[What is needed]
Print everything in the records exactly. Leave the pictures out.

[Data listing]
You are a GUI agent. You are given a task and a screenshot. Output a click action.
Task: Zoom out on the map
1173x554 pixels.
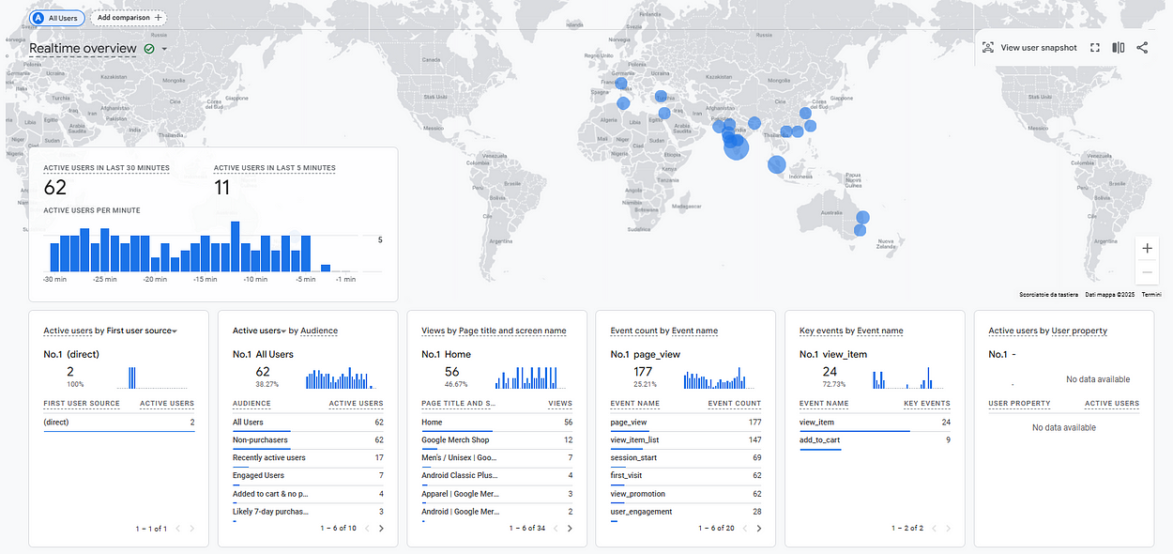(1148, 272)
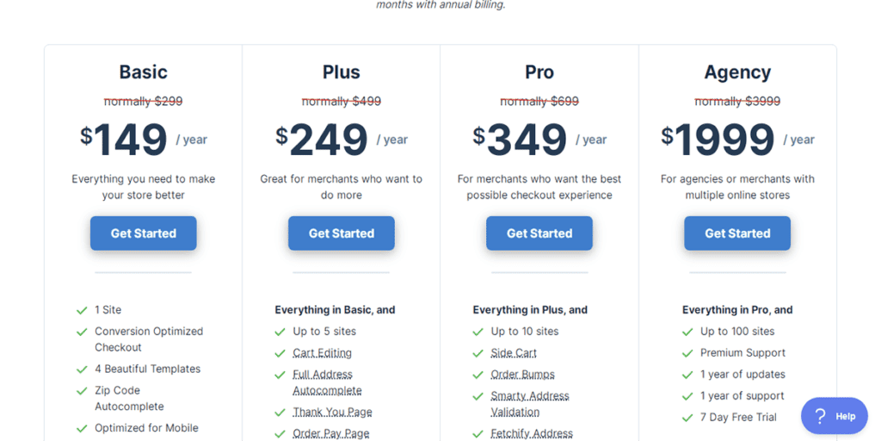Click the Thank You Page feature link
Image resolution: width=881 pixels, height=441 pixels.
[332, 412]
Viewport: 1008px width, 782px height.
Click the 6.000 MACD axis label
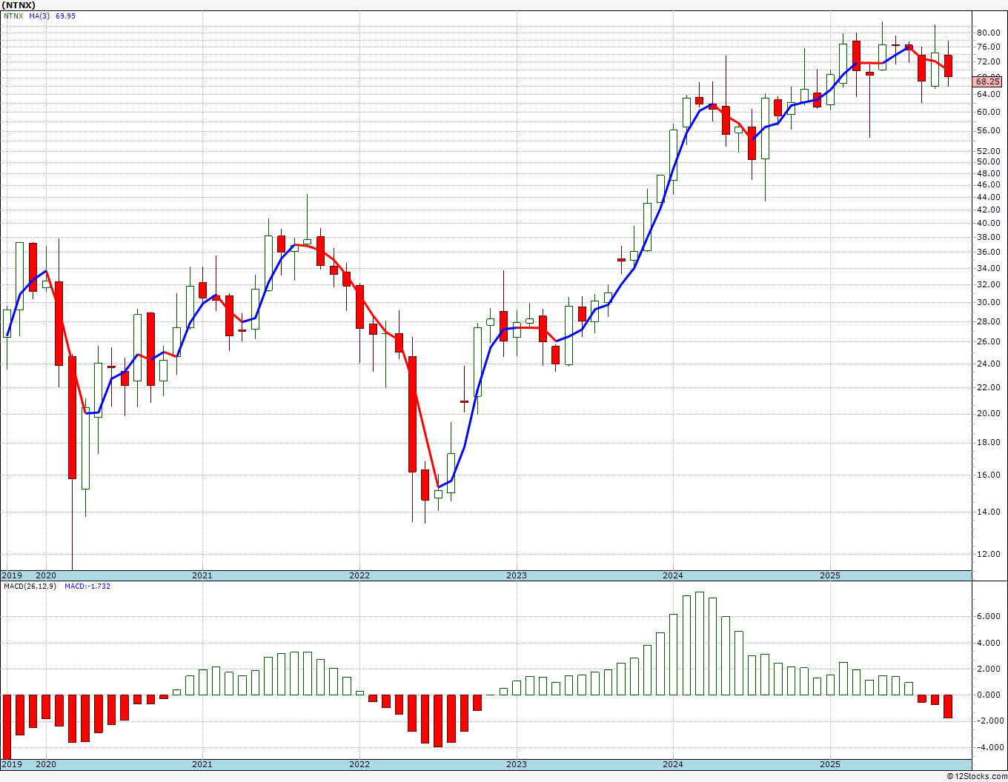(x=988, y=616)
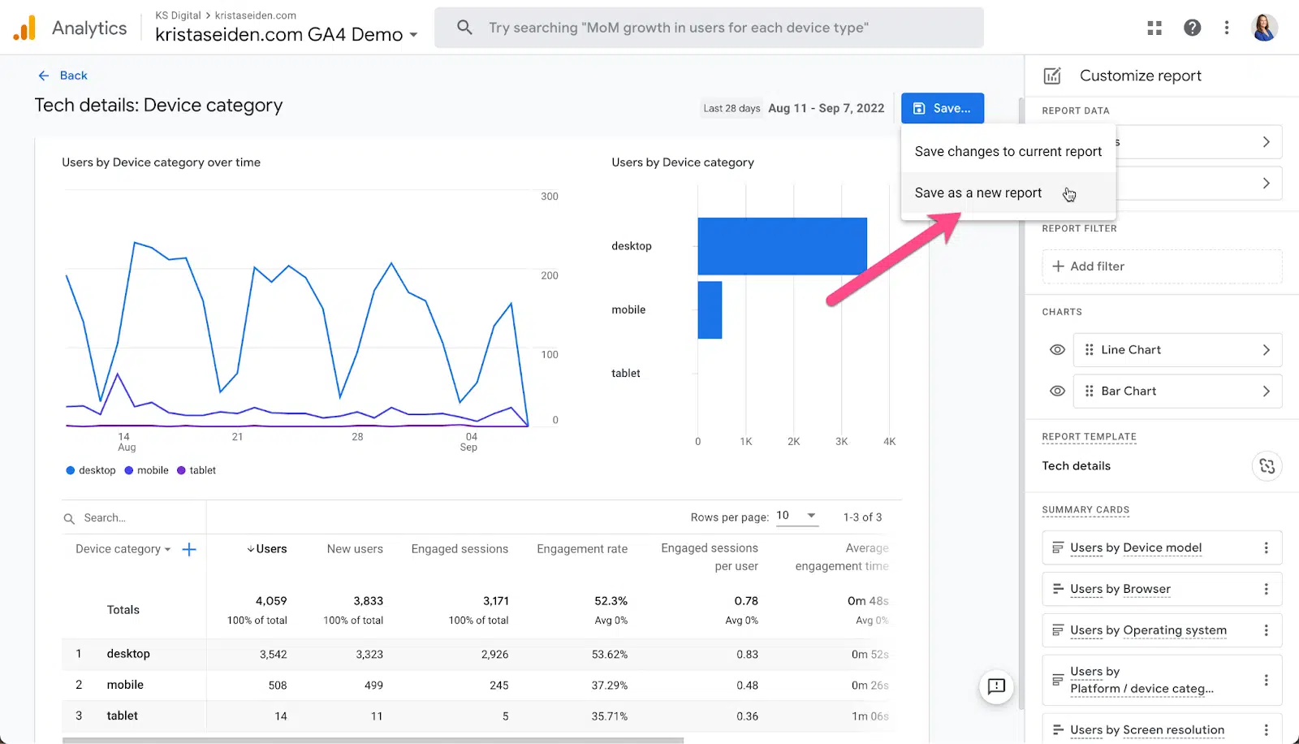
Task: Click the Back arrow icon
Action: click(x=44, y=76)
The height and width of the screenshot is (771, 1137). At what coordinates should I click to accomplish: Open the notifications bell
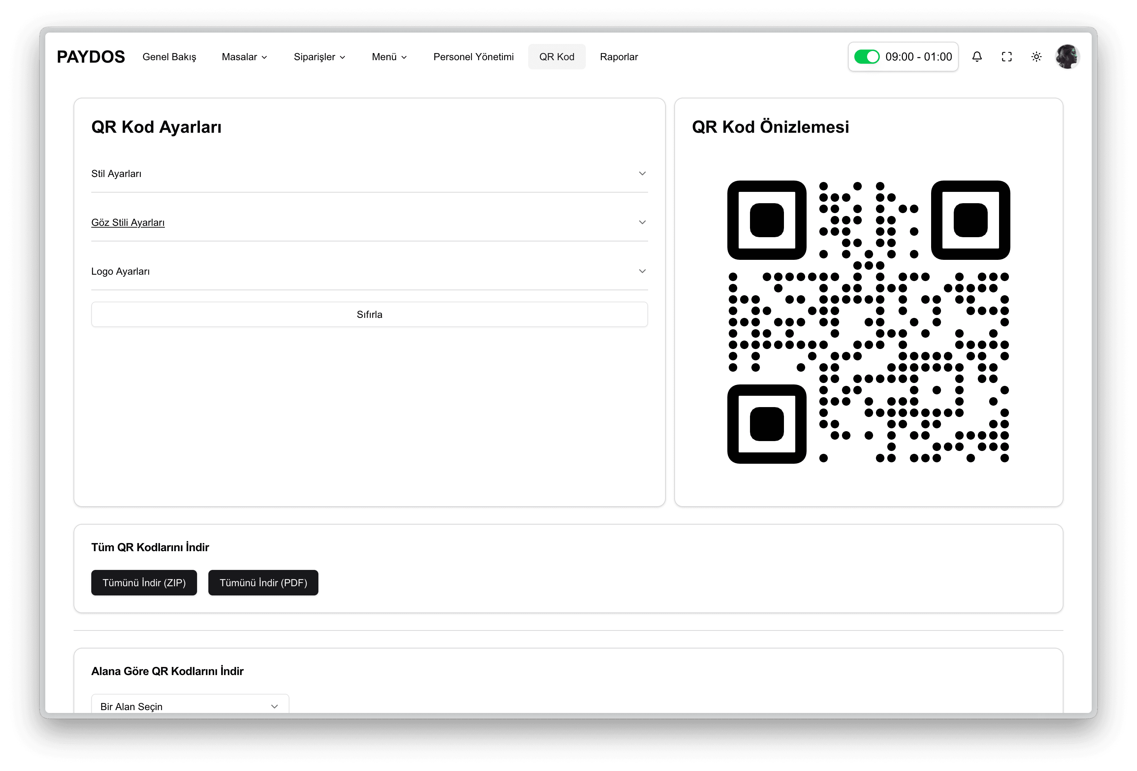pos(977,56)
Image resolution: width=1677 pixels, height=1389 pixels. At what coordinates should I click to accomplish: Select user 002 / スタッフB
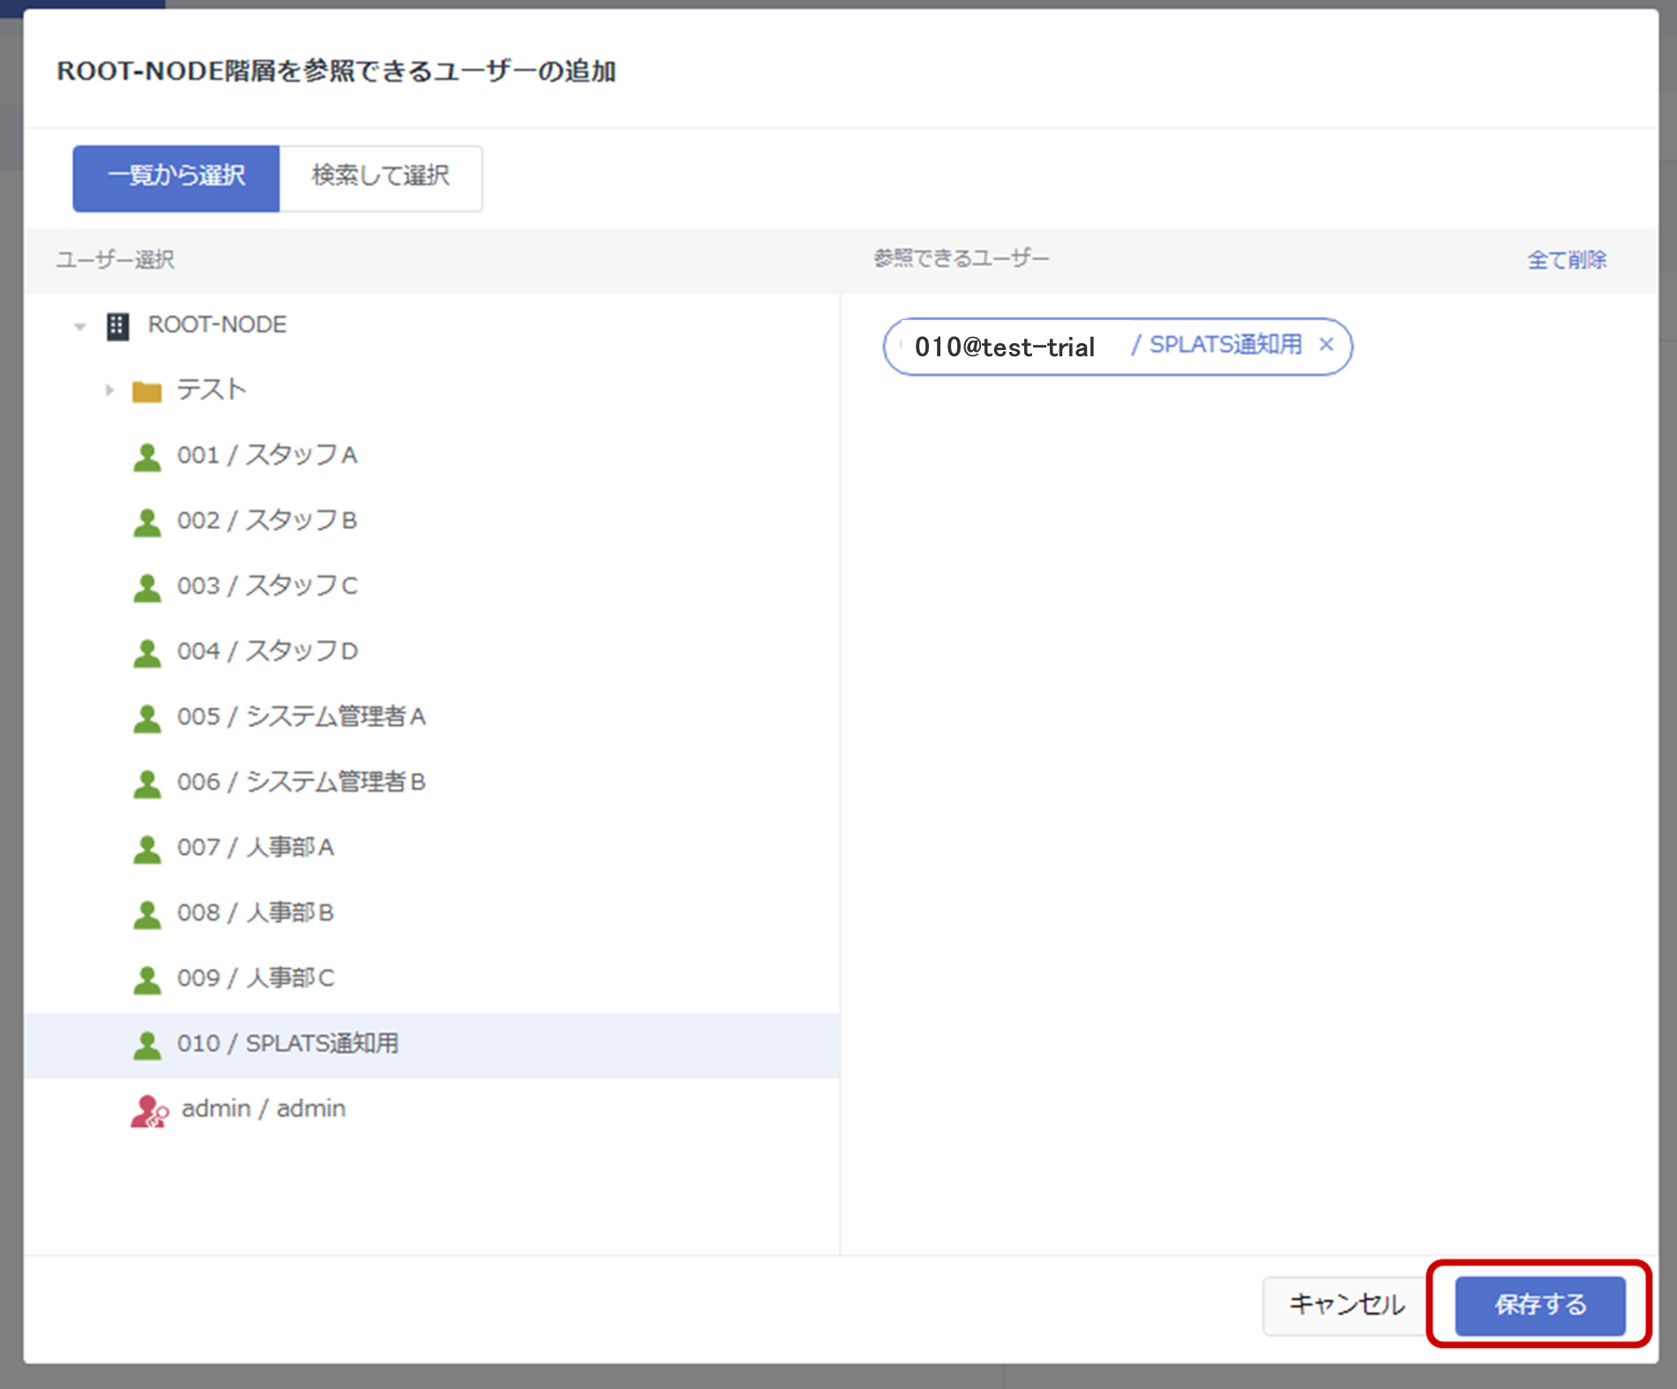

[Exercise response]
You are a GUI agent. You are given a task and a screenshot. Output a click action.
Task: Zoom out on the map
1173x554 pixels.
(1148, 272)
Click the Thank You Page feature link
Image resolution: width=881 pixels, height=441 pixels.
[332, 412]
Viewport: 1008px width, 782px height.
Click the 6.000 MACD axis label
(x=988, y=616)
Task: Click the Back arrow icon
Action: click(x=44, y=76)
The height and width of the screenshot is (771, 1137). At what coordinates should I click to accomplish: Open the notifications bell
pos(977,56)
Image resolution: width=1677 pixels, height=1389 pixels. At what coordinates should I click to accomplish: Select user 002 / スタッフB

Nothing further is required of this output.